Tous, à l'exception, on s'en doutait bien, du Forum musulman canadien et du Conseil musulman de Montréal, s'y opposent. Il ne s'en trouve pas beaucoup pour suggérer des amendements à ce projet qui n'aurait jamais dû voir le jour. Sauf le Barreau du Québec, bien obligé de nuancer comme il se doit. Et, bien sûr, monsieur Jacques Frémont, président de la Commission des droits de la personne et de la jeunesse du Québec, qui en est le véritable initiateur après l'avoir appelé de tous ses vœux dans des interventions dignes des meilleurs lobbyistes. On le comprend: mieux vaut, en effet, un projet amendé (oh, si légèrement amendé) que pas de projet du tout.

La vérité est pourtant simple: ce projet de loi est irréformable.
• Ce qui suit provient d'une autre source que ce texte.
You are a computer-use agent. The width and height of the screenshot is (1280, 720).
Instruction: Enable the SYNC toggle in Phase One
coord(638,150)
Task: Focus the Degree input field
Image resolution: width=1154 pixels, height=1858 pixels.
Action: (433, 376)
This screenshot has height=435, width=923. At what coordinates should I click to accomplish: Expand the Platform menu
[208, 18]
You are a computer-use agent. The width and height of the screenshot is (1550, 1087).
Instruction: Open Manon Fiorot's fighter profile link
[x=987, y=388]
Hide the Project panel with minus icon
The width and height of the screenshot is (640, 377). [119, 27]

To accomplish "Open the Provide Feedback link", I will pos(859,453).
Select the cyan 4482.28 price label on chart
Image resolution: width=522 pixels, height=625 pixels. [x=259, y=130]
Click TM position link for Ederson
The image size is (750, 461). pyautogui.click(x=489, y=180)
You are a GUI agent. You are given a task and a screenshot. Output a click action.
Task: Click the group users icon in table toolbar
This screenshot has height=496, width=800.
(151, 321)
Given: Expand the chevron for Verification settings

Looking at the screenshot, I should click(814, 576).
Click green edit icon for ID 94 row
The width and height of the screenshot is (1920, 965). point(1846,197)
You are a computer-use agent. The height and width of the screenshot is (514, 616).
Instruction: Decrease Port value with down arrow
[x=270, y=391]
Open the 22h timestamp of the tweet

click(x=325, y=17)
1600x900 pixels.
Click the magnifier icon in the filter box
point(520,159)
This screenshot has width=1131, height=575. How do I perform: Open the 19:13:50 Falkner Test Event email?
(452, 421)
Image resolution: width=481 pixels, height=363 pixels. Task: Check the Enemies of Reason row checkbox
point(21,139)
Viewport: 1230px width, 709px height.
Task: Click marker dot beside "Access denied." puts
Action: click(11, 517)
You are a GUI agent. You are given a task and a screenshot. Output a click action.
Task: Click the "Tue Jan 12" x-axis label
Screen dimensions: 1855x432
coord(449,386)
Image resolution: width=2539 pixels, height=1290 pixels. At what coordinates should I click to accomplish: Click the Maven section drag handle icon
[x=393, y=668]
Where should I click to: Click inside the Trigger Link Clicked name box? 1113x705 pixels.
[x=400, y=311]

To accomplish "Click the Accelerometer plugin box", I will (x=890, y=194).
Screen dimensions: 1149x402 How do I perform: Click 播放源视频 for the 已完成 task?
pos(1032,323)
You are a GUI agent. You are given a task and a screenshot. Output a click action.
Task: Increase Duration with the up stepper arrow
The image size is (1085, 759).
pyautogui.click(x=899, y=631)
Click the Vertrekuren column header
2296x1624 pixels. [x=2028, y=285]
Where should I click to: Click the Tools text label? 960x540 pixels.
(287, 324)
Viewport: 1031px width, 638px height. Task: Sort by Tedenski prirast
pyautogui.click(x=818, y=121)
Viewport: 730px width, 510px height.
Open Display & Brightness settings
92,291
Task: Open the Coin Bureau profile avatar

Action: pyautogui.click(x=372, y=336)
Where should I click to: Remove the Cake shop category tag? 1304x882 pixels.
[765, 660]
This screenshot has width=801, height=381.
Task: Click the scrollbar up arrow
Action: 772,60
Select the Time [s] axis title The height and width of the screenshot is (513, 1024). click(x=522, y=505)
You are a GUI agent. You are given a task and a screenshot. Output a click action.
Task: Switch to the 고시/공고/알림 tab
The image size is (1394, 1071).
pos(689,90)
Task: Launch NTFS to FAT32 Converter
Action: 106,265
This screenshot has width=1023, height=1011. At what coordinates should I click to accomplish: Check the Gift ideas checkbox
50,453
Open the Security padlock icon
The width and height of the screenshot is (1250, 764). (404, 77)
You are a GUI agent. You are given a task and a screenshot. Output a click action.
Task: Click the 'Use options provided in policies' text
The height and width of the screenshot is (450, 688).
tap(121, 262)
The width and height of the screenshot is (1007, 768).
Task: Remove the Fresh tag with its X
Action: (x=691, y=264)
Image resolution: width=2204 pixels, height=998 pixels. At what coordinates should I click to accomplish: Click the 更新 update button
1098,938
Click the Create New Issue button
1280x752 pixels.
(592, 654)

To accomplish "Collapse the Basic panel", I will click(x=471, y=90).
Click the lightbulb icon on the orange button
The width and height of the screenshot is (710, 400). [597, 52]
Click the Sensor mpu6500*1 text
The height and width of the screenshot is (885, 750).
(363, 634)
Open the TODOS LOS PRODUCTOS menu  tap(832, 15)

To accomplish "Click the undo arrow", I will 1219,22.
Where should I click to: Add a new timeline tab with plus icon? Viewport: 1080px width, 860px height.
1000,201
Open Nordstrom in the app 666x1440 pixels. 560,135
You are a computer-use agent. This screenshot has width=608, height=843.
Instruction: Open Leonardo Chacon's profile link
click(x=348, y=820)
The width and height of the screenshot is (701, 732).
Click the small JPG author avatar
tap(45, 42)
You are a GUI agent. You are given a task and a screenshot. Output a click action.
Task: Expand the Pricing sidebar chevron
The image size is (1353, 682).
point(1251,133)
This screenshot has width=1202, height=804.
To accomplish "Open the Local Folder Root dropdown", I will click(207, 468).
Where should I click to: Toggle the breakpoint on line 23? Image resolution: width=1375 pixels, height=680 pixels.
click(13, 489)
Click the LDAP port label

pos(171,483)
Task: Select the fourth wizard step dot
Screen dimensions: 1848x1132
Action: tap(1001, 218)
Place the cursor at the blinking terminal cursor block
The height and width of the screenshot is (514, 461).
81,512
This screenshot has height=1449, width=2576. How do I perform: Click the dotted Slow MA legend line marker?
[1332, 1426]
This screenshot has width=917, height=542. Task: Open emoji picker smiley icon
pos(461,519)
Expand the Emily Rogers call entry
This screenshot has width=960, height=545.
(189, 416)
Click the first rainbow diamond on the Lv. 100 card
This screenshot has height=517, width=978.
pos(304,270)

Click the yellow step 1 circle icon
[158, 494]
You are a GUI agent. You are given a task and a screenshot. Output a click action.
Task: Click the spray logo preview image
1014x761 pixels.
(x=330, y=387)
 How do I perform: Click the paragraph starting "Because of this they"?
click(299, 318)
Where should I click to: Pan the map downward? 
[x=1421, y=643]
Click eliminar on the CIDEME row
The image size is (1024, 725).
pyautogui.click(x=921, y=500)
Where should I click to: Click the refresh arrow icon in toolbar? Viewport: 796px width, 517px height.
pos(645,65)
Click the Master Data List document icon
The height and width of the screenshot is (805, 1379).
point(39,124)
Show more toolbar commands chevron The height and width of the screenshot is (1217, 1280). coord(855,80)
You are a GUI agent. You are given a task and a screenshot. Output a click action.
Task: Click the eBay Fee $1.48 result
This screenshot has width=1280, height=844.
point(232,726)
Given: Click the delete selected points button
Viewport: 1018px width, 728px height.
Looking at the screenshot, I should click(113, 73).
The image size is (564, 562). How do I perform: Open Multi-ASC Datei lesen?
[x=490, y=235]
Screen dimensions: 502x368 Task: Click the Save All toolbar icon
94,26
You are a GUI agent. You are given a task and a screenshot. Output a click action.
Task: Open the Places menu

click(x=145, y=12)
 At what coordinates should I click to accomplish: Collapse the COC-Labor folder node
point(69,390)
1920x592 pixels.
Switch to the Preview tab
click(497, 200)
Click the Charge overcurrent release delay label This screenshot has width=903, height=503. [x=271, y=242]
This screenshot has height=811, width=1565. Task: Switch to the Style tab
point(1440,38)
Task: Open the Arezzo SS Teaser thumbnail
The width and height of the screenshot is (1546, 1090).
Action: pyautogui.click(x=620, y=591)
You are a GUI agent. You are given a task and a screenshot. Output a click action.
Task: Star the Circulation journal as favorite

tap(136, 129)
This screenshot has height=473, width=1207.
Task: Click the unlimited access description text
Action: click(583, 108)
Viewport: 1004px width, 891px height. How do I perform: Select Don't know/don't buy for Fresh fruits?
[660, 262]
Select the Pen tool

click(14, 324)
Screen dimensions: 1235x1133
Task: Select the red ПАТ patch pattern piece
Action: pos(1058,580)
Je n'ai que faire d'un projet liberticide qui constitue une forme inacceptable de censure, donne un pouvoir exagéré à l'Office des droits de la personne et de la jeunesse et offre aux radicaux de tout acabit (des insignifiants aux plus dangereusement sectaires) la possibilité de faire taire tous ceux qui ne sont pas d'accord avec leurs vues et osent le faire savoir.

Je n'aime pas beaucoup la police de la langue, bien que je la sache nécessaire. Je ne peux imaginer mon Québec d'aujourd'hui aux prises avec une police des idées. Je ne l'ai pas servi pendant près de 50 ans pour le voir reculer de 70 ans.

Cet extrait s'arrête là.